The Boston Globe’s paid digital circulation has reached the 270,000 range, according to the annual publisher’s statements that appear in Sunday’s and today’s editions.
It was only in May that the Globe passed the 200,000 mark — a long-sought goal that had been seen internally as the benchmark for financial sustainability. Nevertheless, the new figure (268,337 as of Sept. 4) comes with a caveat. Like many papers, the Globe has been signing up new subscribers at a steep discount. The challenge will be holding onto them once they are asked to re-up at the full rate of $30 a month.
How quickly has the Globe added digital subscribers? The publisher’s statement says that the average for the previous 12 months was 199,172. And editor Brian McGrory said earlier this year that the digital circulation was about 145,000 just before the COVID pandemic hit. As devastating as COVID has been to advertising revenue, it’s clearly been very good for reader revenue.

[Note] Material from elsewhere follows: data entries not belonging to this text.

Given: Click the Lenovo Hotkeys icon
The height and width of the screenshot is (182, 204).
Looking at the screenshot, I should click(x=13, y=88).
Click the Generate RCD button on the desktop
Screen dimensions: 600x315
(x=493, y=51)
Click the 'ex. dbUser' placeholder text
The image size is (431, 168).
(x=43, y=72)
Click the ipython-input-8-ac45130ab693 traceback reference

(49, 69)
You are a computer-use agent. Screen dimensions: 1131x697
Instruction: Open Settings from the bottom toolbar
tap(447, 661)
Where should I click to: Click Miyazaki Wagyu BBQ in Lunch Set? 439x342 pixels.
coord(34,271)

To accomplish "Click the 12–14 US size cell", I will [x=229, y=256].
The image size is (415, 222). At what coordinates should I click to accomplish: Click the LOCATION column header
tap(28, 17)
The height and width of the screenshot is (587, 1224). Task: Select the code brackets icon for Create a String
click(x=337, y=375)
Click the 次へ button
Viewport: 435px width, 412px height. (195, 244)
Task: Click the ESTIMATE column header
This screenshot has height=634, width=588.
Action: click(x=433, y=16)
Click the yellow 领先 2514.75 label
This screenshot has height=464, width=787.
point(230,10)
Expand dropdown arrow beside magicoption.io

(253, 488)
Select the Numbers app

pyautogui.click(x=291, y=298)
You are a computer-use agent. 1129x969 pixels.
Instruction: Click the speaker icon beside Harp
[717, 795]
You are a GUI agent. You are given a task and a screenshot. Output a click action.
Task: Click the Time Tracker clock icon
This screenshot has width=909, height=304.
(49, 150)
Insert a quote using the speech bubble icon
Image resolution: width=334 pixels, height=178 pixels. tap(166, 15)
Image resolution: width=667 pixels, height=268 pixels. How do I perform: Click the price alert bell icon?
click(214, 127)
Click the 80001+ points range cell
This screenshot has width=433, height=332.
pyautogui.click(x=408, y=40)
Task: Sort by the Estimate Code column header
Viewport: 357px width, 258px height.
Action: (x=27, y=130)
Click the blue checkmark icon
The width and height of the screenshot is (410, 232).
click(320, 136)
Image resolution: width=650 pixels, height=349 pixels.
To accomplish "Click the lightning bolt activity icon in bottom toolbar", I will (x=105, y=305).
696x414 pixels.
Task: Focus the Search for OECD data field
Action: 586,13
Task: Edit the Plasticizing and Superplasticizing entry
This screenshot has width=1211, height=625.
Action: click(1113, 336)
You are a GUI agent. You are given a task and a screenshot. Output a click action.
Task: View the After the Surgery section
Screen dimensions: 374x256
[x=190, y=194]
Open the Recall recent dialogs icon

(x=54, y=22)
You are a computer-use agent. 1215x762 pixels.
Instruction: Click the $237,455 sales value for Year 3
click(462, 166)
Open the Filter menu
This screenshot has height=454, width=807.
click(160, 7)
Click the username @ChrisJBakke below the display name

Paid print Friday circulation was down to 81,579 as of early September, lower than the 12-month average by about 1,500. A similar slide was reported in the publisher’s statement that appeared on Sunday: print circulation was 139,307 as of Sept. 6, down nearly 10,000 from the 12-month average. Sunday digital circulation was reported at 271,401. Since digital subscriptions are generally sold by the month, I’m not sure why there’s a slight discrepancy between the Friday and Sunday figures.
Even if you add digital and print together, the Globe’s numbers fall considerably short of the 1970s-’80s heyday, when the paper sold more than 800,000 copies on Sundays and 500,000 on weekdays. Still, it’s an encouraging trendline that has been matched by few other papers below the national level.
*Apples-and-oranges update: In an email to the staff, a copy of which I obtained a little while ago, McGrory said the 270,000 figure can’t be compared directly to the 205,000 number that the Globe hit in May.
“We’ve got just under 223,000 direct digital-only subscribers — people who pay for a purely digital subscription with no print component,” he wrote. The 270,000 number includes subscribers who receive digital as part of their print subscriptions.
McGrory referred to the 223,000 figure as “extraordinary,” adding: “As extraordinary: We’ve been graduating our introductory, $1-for-six-month readers to a full rate at an astounding clip from August into October. In other words, our pandemic subscribers are staying with us at at a level that exceeds anything we’ve previously seen or imagined. So when you hear, or read, that our digital subscription numbers are boosted by a bunch of basically worthless introductory readers, that’s not true. The majority of our subscribers are paying full rate, and those who aren’t are very likely to be when their offer runs out.”